By Christopher Cunningham
As I focus on closing 2010 with strong business sales, there may be only one thing I will do that will matter for eternity. I will pray for my competitors.
Those competitors may be “friendly” within my own sales team or they may be employees of other companies who sell products that compete directly with mine. But, I will pray for their success as well as my own.
Many of us in business have the innate ability to push for a strong finish, to focus on the bottom line, to offer brand new sales and marketing solutions to hit a fourth quarter number. But how many of us realize that our true worth is in our ability to pray for someone who might be perceived as harmful to our own success?
Ask yourself this question: “if I could pray for one thing for the person I compete against; or the company that beats me in sales; or the enemy of my success; what would I say to God about them?”
O.K. what would the second thing be?!
I have found that wisdom begins when I say to God, “I’m not sure what to say to You about this person. Everything they do goes against my success.” Praying for my competitors is no different than talking to God about other tough issues. I just have to get my own agenda out of the way first and be willing to hear God’s direction.

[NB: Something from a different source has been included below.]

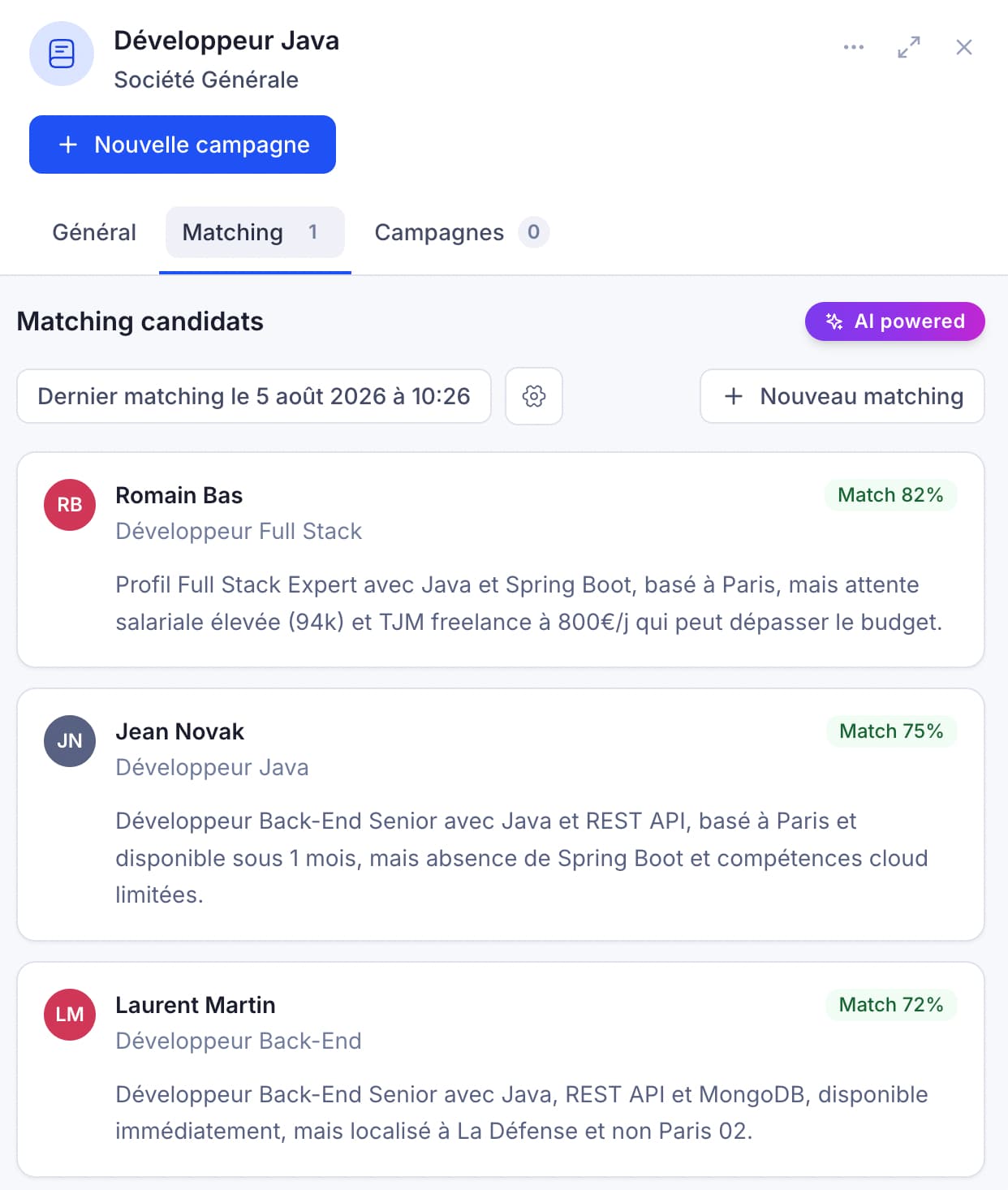Open the Campagnes tab

point(462,232)
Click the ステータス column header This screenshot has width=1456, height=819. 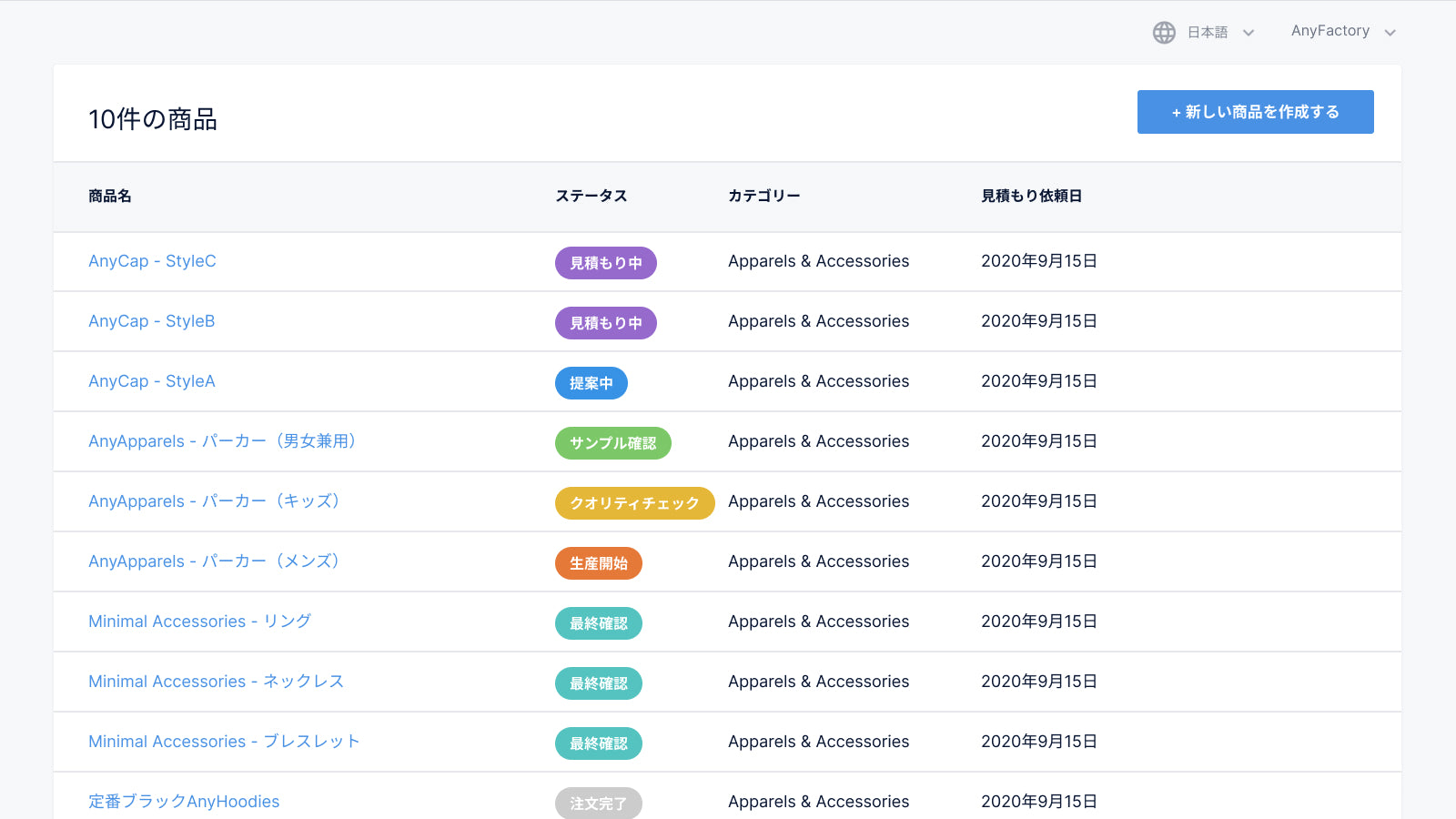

As I press once again into a very difficult fourth quarter, I am reminded of the soul of the sale. Oh sure, I’m also reminded of the embarrassment I feel if I don’t hit my quota; or the number of people who are unemployed because they didn’t get a deal done; or the envy I have for sales people who seem to have a lower forecast. But, I am also prompted by the Holy Spirit to consider the integrity of my soul as I walk with grace inside that pressure.
In my business, I am constantly driven to hit the sales number. If I don’t, I self-inflict some old tapes from the past and say to myself “there are plenty of other people out there who will be willing to step in and do your job, Cunningham. You better sell something now.”
It can be a grind for all of us.
The pressure to close the year above forecast, to win the awards, to succeed in the promotions and to beat the competition is intense.
In addition, the time that I spend on the road this time of year can be even more exhausting. I am now away from family more than I am home and it is a time when most families are home for the holidays.
Tonight, I missed my 12-year-old daughter’s chorus concert. “That’s o.k. daddy,” my daughter said on the phone tonight. It sounded brave coming from a great young lady, but it rang hollow in my heart as I remembered all the other missed celebrations.
These kinds of thoughts tangle up a business person’s heart. It makes us vulnerable to losing sight of what matters as job pressures and long hours are poured into creating great business success.
In fact, fourth quarter pressures can cause us to lose perspective and to push too hard if we allow the never-ending drum of sales performance to take over our souls.
Getting caught up in the “SELL! SELL! SELL!” mentality during this time of the year is a pattern I have tried to avoid since it stung me several years ago.
It was December and I was close to winning our prestigious Rep of the Year Award. I sold and oversold my customers to the point that I was doing whatever I could to win the big award. It became the year of my greatest sales victory (and my smallest spiritual growth).
That December, I had the upper hand on a man who was my primary competitor. He had once worked for our mutual customer and was very well respected for his product knowledge. However, I was the one getting all my products sold into the customers. I was crushing him with my sales programs, promotions and my self-imagined prowess.
My competitor was also a Christian.
During Christmas week, I remember walking into the customer’s office and my competitor was sitting there. He did not know I was standing just outside the door where I could hear their conversation.
Silently, I listened as my competitor was being told that he could not bring in his products because they had bought too many of mine. He had two kids and a wife. He had a number to hit. He had all the pressures of the job that I had but he did not have a sale.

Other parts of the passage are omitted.